A city-commissioned probe into the activities of controversial councillor Badhi Chaaban was completely legitimate, Cape Town mayor Helen Zille said on Wednesday.
However, she promised she would ask an outsider with ”impeccable credentials”, such as a retired judge or senior advocate, to establish whether council funds were misused.
She was reacting to an Independent Newspapers report that the Democratic Alliance-led council was ”at the centre of a potential spy scandal”.
The report suggested irregularities in the city’s payment of over R80 000 to private investigators George Fivaz and Associates for a probe into suspected bribery by Chaaban ahead of the recent floor-crossing window.
Zille said the ”convoluted” report appeared to claim that ratepayers had paid for a DA investigation into Chaaban.
”Of course any allegation of this kind is devoid of truth.
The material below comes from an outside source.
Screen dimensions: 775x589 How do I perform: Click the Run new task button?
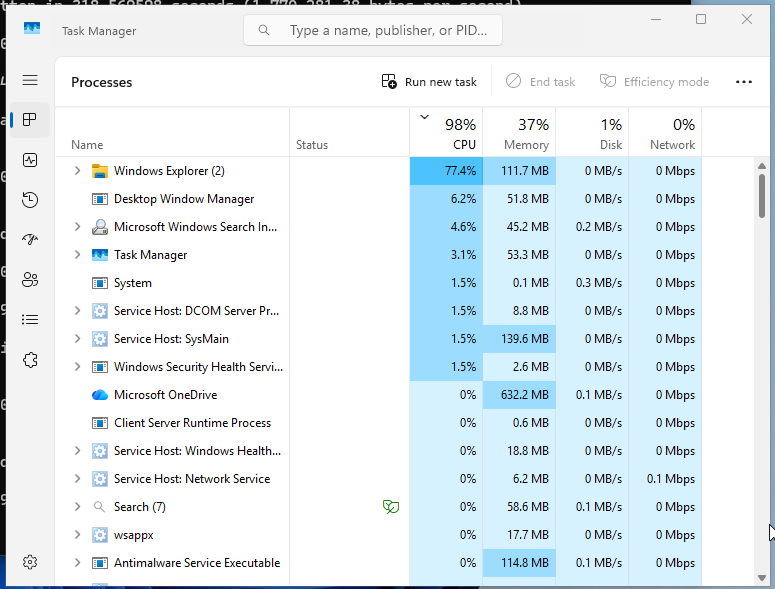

The investigation into councillor Chaaban was legitimately carried out by the City of Cape Town,” she said.
She said the investigation was ordered by council speaker Dirk Smit following complaints from various councillors that Chaaban had threatened them.
Smit had had a legal obligation to probe these allegations, she said.
Zille, who is also national leader of the DA, said the ”real question” was why police were not pursuing a complaint the city laid against Chaaban in early August.
The allegation that the city paid a DA account was ”both wrong and a red herring to draw attention away from the real criminals in the case”.
African National Congress Western Cape provincial secretary Mcebisi Skwatsha said in a statement on Wednesday afternoon that Zille should resign.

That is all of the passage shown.